*** Text ***

US Senators remind Granger special authorised flights allowed

Former President David Granger and Opposition Leader Joseph Harmon
Caretaker President David Granger and CEO of the COVID-19 Task Force

Five top-tanking Senators from both the Republican and Democratic in the United States of America have called on caretaker President David Granger to allow International Observers from the Carter Center and the International Republican Institute (IRI) to return to Guyana to observe the ongoing national recount.

The caretaker Government has come under fire recently for not granting the necessary approval for the Observers to return, citing COVID-19 concerns. But it has granted approval for some six to eight flights since the airport was closed to international traffic, to oil giant, ExxonMobil, to fly in its workers.

In a letter to caretaker President Granger, which was also signed by the Chair of the Senate Foreign Relations Committee, Sen James E. Risch, the Senators called directly on Granger to allow the Carter Center and other international observers to monitor the recount exercise of the March 2 Regional and General Elections to confirm the integrity of the process.

“While we recognize that Guyana has closed its international airport as part of its efforts to address COVID-19, we understand that your government is providing special authorization in important cases”.

*** End of Text ***
*** Dataset records ***

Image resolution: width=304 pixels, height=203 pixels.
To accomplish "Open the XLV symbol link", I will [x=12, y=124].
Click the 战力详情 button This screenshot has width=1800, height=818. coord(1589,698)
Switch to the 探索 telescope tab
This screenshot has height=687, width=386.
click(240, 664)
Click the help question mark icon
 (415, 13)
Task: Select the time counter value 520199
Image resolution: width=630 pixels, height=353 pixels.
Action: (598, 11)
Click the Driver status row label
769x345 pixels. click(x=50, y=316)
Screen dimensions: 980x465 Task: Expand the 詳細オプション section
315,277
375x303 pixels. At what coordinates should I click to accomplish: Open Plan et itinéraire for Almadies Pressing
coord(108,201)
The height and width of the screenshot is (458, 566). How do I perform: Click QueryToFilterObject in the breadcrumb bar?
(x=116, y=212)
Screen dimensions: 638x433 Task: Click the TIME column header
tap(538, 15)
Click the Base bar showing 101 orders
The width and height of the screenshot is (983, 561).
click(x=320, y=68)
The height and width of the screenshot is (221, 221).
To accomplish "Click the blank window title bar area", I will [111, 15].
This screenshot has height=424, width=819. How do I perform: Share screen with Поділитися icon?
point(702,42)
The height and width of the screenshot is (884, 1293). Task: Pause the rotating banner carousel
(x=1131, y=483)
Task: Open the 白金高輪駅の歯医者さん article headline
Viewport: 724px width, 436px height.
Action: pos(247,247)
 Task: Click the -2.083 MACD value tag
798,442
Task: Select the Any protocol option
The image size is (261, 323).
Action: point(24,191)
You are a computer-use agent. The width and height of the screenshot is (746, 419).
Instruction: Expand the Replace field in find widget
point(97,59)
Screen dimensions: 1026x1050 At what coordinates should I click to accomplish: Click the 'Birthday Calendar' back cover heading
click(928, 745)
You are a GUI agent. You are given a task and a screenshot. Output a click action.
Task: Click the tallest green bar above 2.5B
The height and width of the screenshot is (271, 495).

*** End of Dataset records ***

#### Actions to take:
(a) For each statement below, say whether it agrees with the article on the US Senators' letter to Granger, answering yes or no and quoting the words of the article that decide it. (i) The caretaker Government approved flights that let ExxonMobil bring in its workers. (ii) The Chair of the Senate Foreign Relations Committee signed the letter. (iii) The Senators stated that Guyana's international airport was still open.
(b) According to the article on the US Senators' letter to Granger, the results of which elections are being recounted?
(c) Output the passage from the article on the US Senators' letter to Granger, starting with "The caretaker Government" and going on through "in its workers.".

#### Solutions:
(a)
(i) Yes: "it has granted approval for some six to eight flights since the airport was closed to international traffic, to oil giant, ExxonMobil, to fly in its workers."
(ii) Yes: "which was also signed by the Chair of the Senate Foreign Relations Committee, Sen James E. Risch"
(iii) No: "we recognize that Guyana has closed its international airport as part of its efforts to address COVID-19"

(b) The March 2 Regional and General Elections.

(c)
The caretaker Government has come under fire recently for not granting the necessary approval for the Observers to return, citing COVID-19 concerns. But it has granted approval for some six to eight flights since the airport was closed to international traffic, to oil giant, ExxonMobil, to fly in its workers.